映画技法|16ミリフィルムの質感と特殊メイクがもたらす静かな臨場感
『顔を捨てた男』は、映像と音響を駆使した丁寧な演出によって、物語のテーマを静かに際立たせています。とりわけ注目されるのが、セバスチャン・スタン演じるエドワードの特殊メイクです。メイクアップアーティストのマイク・マリーノが手がけたこの造形は、単なる外見の変化ではなく、エドワードの自己認識や社会との関係を視覚的に表現する要素となっています。スタンはメイクによる視界の制限や身体的な違和感を演技に活かし、キャラクターの不安定な内面を繊細に描き出しています。

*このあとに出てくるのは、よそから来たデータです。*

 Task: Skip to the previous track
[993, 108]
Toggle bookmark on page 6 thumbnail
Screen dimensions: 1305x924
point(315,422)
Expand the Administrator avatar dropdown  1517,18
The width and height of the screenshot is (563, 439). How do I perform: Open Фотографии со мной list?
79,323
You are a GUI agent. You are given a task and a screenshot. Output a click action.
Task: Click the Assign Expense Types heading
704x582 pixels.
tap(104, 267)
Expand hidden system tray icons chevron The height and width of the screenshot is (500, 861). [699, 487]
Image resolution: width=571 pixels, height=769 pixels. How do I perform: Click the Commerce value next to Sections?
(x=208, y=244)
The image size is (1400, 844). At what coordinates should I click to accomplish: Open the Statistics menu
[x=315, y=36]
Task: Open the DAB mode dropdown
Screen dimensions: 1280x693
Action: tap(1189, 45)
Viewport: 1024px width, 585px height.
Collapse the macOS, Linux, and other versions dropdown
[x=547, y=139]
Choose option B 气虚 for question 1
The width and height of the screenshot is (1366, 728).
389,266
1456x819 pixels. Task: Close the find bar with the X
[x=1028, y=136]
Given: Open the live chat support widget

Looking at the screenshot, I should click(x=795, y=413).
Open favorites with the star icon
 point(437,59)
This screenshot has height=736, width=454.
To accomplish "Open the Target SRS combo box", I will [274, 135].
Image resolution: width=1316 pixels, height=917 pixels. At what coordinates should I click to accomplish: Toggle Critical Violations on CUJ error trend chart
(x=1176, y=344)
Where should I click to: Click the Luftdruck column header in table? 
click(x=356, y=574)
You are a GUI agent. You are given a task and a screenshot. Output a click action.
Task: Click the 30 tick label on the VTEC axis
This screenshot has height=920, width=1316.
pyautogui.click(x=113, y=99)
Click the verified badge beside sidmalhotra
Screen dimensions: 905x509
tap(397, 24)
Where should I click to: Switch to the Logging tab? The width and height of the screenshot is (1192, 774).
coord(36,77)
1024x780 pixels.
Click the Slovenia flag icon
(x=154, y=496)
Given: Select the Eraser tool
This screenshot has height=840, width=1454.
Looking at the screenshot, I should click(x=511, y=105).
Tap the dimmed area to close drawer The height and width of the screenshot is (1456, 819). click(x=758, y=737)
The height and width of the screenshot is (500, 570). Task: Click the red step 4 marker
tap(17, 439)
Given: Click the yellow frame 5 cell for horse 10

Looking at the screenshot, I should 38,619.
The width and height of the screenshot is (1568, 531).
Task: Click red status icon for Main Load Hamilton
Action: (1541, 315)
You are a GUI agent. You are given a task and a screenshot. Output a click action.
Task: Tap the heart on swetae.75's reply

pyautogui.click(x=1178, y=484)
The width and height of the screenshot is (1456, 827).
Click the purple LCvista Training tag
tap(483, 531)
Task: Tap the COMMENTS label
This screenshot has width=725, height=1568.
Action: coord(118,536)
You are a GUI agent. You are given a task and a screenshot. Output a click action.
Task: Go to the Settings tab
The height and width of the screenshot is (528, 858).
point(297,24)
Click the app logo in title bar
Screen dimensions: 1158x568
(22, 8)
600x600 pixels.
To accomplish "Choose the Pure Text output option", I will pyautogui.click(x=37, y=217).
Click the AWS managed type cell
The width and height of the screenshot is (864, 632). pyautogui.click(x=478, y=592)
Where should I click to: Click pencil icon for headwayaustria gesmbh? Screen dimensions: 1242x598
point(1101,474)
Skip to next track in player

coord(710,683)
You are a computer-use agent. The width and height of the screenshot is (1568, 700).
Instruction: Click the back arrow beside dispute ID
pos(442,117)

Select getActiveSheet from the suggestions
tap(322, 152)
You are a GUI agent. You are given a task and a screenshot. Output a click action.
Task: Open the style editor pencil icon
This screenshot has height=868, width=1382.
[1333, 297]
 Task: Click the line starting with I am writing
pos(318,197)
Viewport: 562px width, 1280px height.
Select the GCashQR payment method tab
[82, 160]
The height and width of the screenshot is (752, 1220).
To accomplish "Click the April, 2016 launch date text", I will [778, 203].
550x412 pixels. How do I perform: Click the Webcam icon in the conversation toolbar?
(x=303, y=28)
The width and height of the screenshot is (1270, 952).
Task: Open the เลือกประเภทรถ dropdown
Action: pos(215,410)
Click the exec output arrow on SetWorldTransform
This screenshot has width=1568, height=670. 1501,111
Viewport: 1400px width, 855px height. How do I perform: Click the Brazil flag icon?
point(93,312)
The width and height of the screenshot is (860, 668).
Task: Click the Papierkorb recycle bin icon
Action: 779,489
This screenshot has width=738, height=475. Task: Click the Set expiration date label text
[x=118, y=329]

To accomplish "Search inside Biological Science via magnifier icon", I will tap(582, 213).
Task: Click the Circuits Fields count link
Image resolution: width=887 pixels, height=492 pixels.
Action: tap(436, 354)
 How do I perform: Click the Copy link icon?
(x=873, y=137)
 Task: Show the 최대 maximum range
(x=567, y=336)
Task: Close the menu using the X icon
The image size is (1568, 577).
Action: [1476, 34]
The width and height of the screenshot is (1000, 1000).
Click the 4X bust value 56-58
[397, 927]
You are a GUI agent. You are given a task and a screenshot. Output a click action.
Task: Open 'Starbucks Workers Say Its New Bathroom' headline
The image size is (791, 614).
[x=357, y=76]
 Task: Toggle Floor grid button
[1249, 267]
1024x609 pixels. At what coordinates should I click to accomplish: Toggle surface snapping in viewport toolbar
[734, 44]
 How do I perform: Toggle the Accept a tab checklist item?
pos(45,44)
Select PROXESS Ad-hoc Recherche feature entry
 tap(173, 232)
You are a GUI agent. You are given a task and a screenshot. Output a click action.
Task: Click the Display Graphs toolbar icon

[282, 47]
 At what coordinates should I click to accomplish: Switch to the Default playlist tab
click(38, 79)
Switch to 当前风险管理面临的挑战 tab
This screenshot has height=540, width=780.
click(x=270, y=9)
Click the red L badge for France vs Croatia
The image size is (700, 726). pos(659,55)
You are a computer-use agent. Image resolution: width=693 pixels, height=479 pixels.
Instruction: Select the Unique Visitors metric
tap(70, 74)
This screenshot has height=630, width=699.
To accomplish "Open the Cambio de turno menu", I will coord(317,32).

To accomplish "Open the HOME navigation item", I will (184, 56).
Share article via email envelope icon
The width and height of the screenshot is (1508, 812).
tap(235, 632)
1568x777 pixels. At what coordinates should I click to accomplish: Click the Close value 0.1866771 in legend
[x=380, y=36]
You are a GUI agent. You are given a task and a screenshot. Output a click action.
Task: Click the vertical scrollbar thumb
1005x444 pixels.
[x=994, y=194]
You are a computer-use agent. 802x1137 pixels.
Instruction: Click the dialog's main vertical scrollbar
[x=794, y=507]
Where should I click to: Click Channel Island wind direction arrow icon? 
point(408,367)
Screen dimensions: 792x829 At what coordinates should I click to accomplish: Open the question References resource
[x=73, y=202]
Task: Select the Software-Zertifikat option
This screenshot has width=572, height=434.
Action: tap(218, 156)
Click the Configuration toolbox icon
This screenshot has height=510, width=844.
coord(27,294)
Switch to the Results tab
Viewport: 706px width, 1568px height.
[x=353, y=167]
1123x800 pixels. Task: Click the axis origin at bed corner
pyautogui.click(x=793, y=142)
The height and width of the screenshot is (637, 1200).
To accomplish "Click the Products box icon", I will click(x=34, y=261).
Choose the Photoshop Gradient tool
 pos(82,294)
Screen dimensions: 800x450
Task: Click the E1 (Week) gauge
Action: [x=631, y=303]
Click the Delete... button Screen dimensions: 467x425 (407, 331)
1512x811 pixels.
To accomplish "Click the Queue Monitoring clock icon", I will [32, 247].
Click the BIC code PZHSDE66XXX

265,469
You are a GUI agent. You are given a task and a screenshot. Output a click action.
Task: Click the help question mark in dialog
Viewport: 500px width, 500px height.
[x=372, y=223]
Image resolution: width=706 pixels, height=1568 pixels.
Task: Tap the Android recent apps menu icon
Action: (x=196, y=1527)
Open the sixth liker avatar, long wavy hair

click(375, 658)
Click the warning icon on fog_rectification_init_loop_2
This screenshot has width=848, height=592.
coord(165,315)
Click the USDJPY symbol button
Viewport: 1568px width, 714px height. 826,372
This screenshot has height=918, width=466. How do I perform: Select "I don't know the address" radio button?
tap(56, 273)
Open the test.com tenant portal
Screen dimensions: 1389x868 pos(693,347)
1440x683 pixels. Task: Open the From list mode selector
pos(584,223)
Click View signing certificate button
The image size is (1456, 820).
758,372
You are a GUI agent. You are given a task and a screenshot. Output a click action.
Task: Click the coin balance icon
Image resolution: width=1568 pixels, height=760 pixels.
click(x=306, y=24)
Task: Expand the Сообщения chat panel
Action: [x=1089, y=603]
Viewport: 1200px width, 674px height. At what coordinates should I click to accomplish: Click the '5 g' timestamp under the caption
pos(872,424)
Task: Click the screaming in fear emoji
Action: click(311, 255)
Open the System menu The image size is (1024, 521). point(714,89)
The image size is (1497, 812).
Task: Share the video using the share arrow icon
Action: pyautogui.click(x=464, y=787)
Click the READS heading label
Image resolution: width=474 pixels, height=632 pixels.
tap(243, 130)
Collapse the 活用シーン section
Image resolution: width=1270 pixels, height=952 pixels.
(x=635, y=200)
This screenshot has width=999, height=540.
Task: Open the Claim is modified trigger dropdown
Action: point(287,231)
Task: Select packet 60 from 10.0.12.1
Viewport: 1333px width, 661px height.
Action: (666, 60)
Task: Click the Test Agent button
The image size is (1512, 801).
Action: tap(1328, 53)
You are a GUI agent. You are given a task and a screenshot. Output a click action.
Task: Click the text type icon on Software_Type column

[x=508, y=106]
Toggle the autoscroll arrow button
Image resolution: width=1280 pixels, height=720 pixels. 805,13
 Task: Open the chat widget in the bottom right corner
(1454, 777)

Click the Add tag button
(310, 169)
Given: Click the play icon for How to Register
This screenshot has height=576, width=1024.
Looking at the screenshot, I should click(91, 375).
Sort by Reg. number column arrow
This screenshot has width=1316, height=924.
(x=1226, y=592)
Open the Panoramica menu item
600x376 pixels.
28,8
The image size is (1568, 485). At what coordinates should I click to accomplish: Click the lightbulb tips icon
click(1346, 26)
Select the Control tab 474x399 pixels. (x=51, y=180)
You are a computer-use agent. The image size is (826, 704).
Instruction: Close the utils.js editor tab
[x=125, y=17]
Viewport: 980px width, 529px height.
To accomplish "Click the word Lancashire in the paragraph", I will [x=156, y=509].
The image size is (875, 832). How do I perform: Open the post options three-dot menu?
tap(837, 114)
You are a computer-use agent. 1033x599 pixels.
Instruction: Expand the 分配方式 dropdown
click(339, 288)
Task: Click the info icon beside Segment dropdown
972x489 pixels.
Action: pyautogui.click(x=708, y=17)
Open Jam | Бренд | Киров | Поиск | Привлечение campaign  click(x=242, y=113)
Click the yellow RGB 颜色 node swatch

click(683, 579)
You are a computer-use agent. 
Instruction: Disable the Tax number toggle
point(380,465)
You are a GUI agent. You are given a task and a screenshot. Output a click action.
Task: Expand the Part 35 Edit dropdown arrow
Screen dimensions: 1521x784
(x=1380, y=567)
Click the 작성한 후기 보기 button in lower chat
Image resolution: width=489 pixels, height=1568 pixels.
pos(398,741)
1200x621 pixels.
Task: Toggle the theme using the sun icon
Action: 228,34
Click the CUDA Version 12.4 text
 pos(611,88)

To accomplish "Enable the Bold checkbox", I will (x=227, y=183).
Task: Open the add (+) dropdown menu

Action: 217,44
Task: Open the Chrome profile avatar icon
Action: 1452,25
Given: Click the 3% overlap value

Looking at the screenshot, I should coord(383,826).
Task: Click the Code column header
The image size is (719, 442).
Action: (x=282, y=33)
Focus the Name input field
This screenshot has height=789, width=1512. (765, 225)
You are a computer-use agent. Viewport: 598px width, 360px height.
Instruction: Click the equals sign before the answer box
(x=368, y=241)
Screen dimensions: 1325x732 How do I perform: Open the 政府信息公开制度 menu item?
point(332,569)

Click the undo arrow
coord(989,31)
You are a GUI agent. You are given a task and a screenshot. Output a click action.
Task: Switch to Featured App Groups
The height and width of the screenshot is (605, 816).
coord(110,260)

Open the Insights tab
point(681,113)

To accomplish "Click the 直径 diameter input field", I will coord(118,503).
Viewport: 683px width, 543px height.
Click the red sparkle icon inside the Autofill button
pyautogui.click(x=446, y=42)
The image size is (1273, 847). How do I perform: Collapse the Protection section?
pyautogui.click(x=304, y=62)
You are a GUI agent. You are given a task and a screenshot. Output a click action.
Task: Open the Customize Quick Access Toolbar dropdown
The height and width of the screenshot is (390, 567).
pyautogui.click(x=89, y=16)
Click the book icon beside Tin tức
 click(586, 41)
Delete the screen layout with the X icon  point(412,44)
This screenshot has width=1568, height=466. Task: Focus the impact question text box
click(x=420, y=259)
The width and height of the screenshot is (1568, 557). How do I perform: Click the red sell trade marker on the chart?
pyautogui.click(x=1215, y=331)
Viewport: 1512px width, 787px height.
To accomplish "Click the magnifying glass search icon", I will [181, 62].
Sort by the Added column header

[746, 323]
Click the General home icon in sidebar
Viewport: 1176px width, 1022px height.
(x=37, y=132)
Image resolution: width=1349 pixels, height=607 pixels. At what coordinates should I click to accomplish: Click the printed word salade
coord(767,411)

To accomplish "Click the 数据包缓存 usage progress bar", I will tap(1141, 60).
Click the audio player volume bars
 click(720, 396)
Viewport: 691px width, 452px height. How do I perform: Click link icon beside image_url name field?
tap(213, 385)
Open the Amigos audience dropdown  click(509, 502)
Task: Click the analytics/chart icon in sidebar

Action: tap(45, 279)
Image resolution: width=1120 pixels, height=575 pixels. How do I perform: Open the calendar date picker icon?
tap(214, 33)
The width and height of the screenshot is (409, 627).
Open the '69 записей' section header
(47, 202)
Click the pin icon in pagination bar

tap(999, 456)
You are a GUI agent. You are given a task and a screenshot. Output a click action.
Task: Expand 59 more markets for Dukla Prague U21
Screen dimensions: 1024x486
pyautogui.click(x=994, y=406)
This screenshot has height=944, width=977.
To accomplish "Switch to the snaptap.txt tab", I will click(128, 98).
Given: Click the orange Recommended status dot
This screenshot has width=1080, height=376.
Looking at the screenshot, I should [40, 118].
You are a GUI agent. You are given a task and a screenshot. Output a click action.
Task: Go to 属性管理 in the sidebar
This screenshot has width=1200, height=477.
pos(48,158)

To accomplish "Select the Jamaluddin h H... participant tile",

映像面では、全編16ミリフィルムによる撮影が選ばれています。粒子の粗い画質と落ち着いた色調が、物語全体にわずかな不穏さと曖昧な現実感をもたらしています。エドワードの住む薄暗いアパート、ガイとして生活する無機質なロフト、そしてオズワルドとイングリッドが改装した温かみのある空間といった場所の描写は、それぞれの心理状態を反映しており、空間を通じて登場人物の変化を感じさせる工夫がなされています。
音楽の使い方も控えめながら印象的です。作曲家ウンベルト・スメリッリによるスコアは、ジャズやノワールの要素を取り入れ、場面に静かな緊張感を加えています。選曲も的確で、たとえばルー・リードの『With You』が流れるシーンでは、ガイの感情が微妙に揺れる瞬間を音楽がさりげなく支えています。これらの技法は、過剰にドラマチックになることなく、観客が物語に自然に引き込まれるための繊細な土台となっています。
まとめ|変化の本質を問う静かな寓話
『顔を捨てた男』は、ルッキズムやアイデンティティといった現代的なテーマを扱いながらも、決して説教臭くなることなく、登場人物の内面や関係性を丁寧に描くことで観客の感情に自然に訴えかけてきます。エドワード/ガイとオズワルドの対比、イングリッドの物語創造者としての立ち位置、そしてそれぞれが象徴する社会の見えにくい価値観が、静かに、しかし確実に観る者に問いを投げかけます。それは「外見を変えれば幸せになれるのか?」という単純な問いにとどまらず、「本当に変わるべきものは何か?」という根源的なテーマに踏み込んでいます。
アーロン・シンバーグ監督は、16ミリフィルムの映像や緻密な美術・音楽演出を駆使して、観客をリアルとフィクションのあわいへと誘います。エドワードが「ガイ」として再構築しようとした自己は、本当に自分だったのか。誰もが他者の視線と評価の中で自らを形作ろうとするこの時代に、本作は「変化」という行為の本質を静かに見つめ直す映画として深い余韻を残します。見る者にとって、それは自らの内面と向き合うきっかけとなるかもしれません。